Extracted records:
* * *

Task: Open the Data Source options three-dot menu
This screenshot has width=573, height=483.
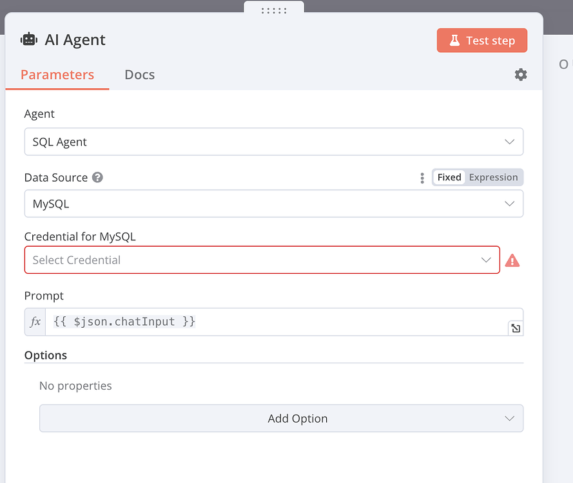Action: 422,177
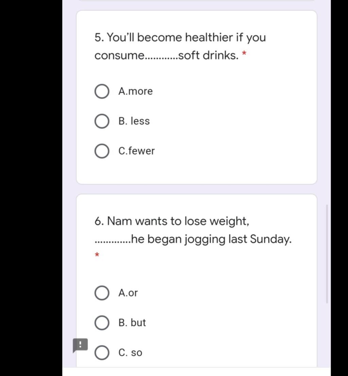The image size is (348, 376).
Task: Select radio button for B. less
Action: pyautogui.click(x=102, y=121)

* * *

### EXERCISE DETAILS
Pick out every line in the data above that contains the string "Task". Letter case counts.

### EXERCISE RESULT
Task: Open the Data Source options three-dot menu
Task: Select radio button for B. less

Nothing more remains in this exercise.